» Problem to solve
With the pictures left out, please return exactly the line holding "The image size" and each following line until the entries end.

» Given data
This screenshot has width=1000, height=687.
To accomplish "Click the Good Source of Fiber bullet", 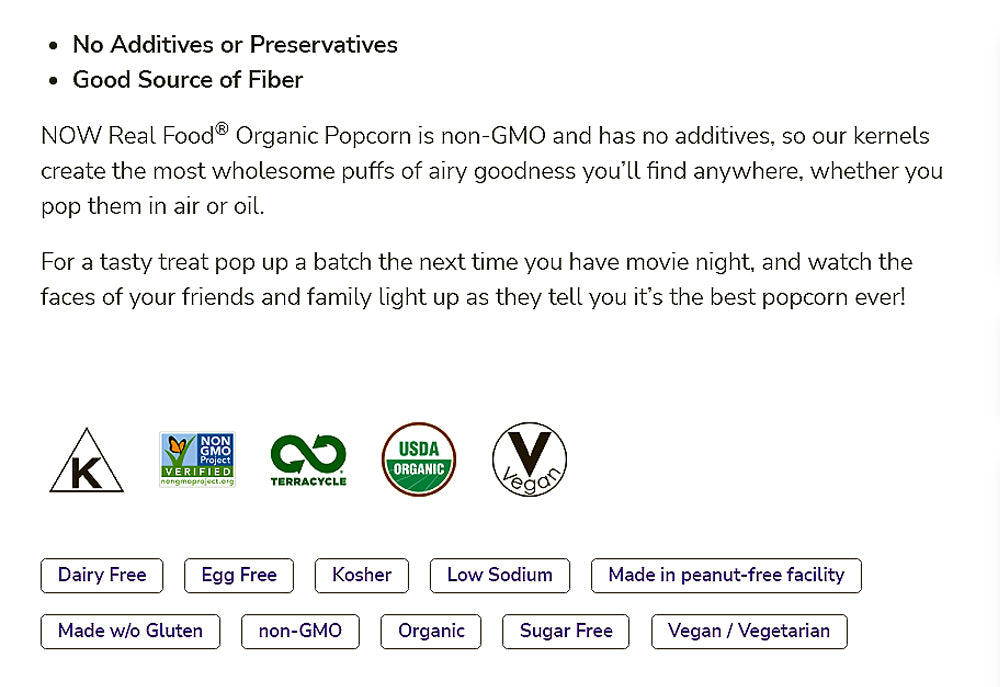I will tap(188, 80).
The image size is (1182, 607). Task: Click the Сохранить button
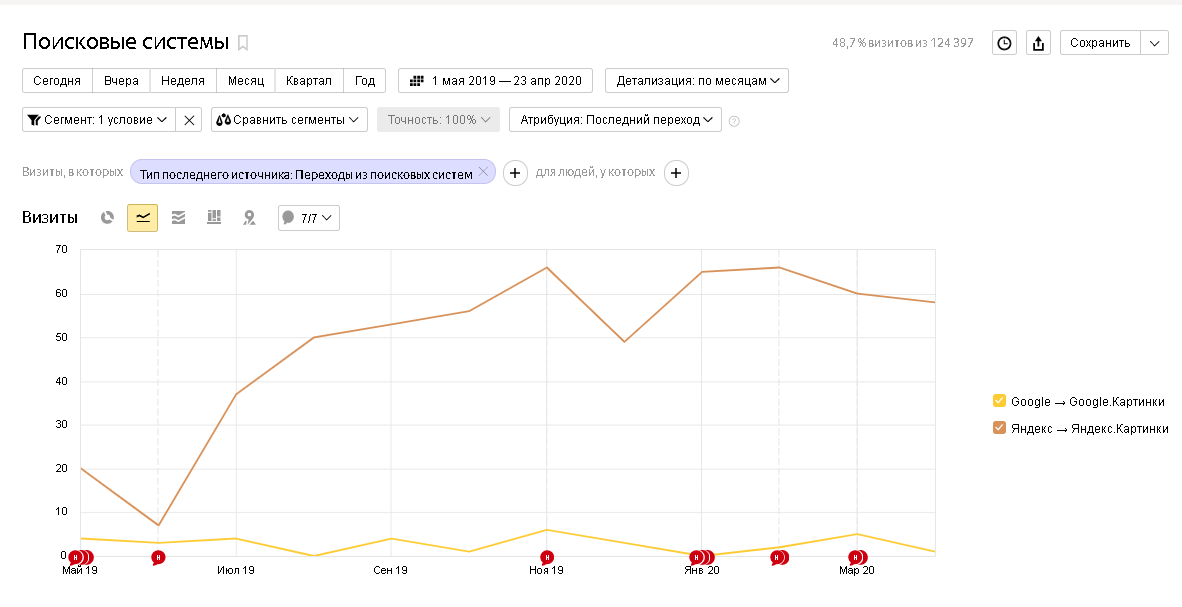pyautogui.click(x=1100, y=43)
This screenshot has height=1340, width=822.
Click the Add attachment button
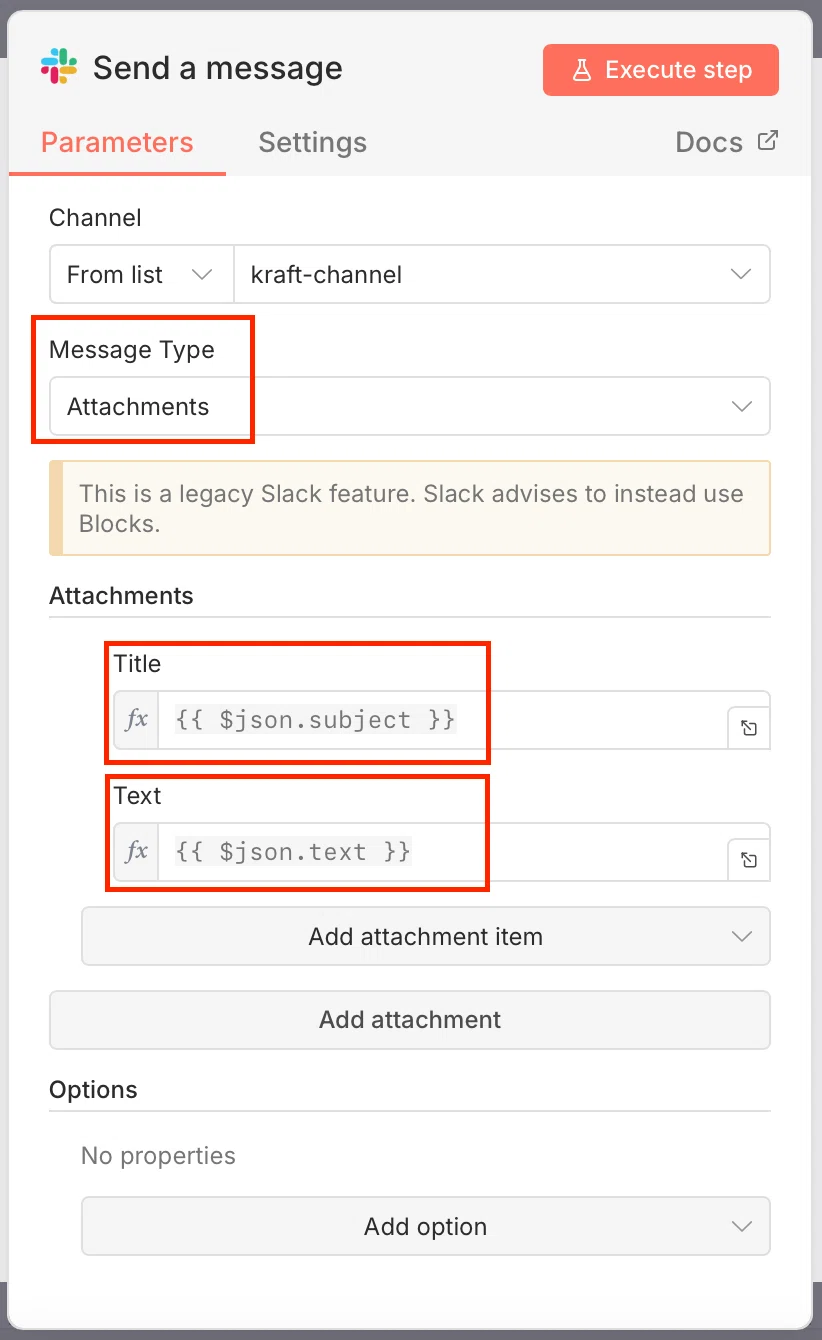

» Written response
The image size is (1182, 607). Task: Click the Сохранить button
pyautogui.click(x=1100, y=43)
This screenshot has height=1340, width=822.
Click the Add attachment button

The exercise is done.